At the time, the paper reported that many on Israel’s left appeared to think full recognition by Britain “will advance the prospect of a two-state solution”.
However, since then increasing violence between the two sides and a new president in Washington have seen hopes of a two-state solution recede.
Corbyn has been a long-standing supporter for Palestinian statehood and a vocal critic of Israel's occupation of the West Bank, Gaza and East Jerusalem. He criticised Donald Trump's’ decision to move the US Embassy in Israel to Jerusalem as a “catastrophic mistake” and attacked Western “silence” over Israel’s killing of Palestinian protesters on the Gaza border, even suggesting Britain should stop the sale of arms to the country.
But, “Corbyn's support for the Palestinian cause, as well as his failure to address anti-semitism within the Labour Party, has been roundly condemned by the Jewish community in the UK” says the Jerusalem Post.
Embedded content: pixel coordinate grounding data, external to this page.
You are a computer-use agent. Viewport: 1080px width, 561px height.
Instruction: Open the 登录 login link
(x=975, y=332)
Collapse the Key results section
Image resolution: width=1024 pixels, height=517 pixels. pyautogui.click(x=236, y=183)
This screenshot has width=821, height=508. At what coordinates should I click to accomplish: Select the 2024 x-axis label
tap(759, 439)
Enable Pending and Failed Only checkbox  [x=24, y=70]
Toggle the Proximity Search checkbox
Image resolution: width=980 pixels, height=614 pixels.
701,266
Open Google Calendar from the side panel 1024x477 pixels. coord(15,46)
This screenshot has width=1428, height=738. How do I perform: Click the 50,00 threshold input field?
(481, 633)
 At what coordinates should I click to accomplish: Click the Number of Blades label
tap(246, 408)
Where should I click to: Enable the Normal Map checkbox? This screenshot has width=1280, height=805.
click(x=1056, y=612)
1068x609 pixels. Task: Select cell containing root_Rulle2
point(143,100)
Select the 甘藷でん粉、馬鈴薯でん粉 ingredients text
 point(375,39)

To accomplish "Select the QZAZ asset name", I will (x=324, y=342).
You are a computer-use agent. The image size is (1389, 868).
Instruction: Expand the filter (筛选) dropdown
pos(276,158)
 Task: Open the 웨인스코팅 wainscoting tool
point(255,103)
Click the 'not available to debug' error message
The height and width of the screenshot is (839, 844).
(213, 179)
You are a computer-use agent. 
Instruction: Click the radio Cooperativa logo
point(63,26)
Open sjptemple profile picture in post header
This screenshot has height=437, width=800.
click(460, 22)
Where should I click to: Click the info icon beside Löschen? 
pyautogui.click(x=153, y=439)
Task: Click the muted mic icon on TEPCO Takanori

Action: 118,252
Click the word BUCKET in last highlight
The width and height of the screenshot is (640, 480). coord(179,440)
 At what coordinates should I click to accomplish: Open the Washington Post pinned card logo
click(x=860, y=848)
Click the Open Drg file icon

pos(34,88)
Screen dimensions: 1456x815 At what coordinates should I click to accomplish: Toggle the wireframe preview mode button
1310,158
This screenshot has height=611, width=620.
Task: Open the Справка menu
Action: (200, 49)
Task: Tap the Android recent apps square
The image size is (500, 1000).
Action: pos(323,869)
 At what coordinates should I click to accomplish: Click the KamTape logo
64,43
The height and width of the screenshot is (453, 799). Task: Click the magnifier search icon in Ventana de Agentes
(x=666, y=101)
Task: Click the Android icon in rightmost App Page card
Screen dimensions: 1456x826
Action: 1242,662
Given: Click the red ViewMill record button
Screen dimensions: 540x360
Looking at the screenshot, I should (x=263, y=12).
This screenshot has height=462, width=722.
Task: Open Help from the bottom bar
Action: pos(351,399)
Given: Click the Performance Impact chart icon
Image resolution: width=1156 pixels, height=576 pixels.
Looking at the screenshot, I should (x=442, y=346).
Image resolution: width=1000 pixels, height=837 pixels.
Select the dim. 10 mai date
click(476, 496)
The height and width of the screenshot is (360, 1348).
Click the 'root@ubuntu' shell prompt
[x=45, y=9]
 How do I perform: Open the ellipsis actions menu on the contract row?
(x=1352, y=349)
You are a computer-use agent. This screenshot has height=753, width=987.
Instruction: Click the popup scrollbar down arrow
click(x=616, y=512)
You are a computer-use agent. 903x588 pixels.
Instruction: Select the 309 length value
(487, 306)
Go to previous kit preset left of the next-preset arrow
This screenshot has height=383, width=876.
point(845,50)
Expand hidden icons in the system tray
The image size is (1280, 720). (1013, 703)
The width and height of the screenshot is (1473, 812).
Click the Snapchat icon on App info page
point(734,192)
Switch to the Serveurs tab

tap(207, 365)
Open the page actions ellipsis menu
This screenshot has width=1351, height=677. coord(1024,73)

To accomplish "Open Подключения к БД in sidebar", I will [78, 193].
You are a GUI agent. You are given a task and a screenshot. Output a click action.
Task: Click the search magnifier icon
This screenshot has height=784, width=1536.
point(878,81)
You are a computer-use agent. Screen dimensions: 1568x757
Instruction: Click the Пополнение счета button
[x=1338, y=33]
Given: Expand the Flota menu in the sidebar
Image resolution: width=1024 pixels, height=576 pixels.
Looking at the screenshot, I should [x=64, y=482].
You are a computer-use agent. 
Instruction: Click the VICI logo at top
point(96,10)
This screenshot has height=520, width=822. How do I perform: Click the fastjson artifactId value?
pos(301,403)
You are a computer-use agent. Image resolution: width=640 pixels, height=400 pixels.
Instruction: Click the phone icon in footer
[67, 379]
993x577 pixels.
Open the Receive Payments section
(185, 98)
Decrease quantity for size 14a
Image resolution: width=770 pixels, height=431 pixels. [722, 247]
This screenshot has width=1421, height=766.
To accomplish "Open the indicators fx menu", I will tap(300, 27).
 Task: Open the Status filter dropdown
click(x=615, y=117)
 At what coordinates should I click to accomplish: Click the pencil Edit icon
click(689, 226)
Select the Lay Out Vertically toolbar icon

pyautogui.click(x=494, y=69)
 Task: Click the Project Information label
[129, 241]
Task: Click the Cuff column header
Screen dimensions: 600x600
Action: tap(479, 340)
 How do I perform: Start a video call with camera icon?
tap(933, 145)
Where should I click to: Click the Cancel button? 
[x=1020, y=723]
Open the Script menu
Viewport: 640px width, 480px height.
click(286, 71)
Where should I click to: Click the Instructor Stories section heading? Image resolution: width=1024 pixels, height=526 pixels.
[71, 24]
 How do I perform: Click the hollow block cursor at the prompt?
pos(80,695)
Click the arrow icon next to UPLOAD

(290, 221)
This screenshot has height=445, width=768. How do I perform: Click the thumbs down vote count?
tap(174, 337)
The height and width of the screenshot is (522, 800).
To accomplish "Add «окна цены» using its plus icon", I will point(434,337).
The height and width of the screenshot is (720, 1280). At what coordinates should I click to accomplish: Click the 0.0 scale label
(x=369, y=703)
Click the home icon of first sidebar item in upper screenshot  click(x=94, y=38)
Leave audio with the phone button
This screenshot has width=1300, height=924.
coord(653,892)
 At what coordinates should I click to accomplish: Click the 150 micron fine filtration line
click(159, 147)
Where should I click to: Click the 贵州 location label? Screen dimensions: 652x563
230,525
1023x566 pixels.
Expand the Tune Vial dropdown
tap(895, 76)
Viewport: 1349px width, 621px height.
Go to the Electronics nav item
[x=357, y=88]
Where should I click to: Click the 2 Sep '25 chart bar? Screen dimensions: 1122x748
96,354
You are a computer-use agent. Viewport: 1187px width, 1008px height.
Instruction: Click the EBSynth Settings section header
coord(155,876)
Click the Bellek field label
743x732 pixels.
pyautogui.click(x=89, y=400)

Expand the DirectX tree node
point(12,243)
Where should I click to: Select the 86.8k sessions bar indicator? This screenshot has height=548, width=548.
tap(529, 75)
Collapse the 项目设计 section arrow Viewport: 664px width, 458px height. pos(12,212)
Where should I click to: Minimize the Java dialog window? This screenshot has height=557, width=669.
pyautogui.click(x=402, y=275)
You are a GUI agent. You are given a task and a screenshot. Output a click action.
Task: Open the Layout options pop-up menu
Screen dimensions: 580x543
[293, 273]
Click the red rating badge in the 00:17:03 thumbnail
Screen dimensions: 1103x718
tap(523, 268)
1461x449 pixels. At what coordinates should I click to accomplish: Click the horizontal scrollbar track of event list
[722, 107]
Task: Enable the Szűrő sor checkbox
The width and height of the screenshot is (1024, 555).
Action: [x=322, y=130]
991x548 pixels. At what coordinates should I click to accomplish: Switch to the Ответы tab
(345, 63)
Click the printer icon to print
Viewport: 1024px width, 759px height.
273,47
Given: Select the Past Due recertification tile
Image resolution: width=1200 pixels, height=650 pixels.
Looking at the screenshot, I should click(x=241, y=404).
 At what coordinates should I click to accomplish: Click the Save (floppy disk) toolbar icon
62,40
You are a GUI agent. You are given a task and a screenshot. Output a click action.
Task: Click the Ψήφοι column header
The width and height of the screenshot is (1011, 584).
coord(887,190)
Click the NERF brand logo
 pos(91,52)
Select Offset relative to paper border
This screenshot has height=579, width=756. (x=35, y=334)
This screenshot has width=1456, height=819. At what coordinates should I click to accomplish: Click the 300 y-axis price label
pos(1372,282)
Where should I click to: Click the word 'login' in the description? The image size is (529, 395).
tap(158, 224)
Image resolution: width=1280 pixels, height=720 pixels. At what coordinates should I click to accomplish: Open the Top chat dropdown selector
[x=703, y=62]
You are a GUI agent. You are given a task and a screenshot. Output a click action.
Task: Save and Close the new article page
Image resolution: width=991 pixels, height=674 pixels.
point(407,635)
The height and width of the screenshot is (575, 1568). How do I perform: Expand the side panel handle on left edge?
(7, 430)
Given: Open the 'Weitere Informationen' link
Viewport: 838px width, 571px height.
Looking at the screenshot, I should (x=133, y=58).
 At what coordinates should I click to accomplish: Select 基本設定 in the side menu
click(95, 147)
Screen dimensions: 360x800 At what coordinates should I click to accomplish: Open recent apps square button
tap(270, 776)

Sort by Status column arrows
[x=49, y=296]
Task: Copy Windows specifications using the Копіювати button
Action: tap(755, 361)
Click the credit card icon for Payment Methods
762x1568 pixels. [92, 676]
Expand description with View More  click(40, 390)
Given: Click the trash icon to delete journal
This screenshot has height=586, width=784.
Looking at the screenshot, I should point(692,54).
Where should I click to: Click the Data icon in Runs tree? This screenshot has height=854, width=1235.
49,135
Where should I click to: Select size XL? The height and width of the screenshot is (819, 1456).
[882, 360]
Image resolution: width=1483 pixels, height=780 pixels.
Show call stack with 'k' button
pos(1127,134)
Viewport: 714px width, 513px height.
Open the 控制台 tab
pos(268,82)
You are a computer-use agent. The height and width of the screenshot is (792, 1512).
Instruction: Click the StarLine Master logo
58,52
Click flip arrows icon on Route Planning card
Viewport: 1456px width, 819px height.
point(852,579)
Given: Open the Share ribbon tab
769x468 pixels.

With the trip to Jordan, “Corbyn appeared to be attempting to boost his foreign policy credentials” says The Independent.
Over the weekend, the Labour leader toured Zaatari, Jordan’s largest camp for Syrian refugees, and later visited a decades-old camp for Palestinians uprooted during Arab-Israeli wars.
He also attacked the government’s refugee policy, saying Britain could do much more to shelter Syrian refugees, particularly unaccompanied children, arguing that the government’s quota of 20,000 refugees is “very, very small compared to any other European country”.
The timing of his trip was questioned by some, conveniently coming on the two year anniversary of the UK’s vote to leave the EU, which saw up to 100,000 people take to the streets of London to call for a second ‘People’s Vote’ on the final Brexit deal.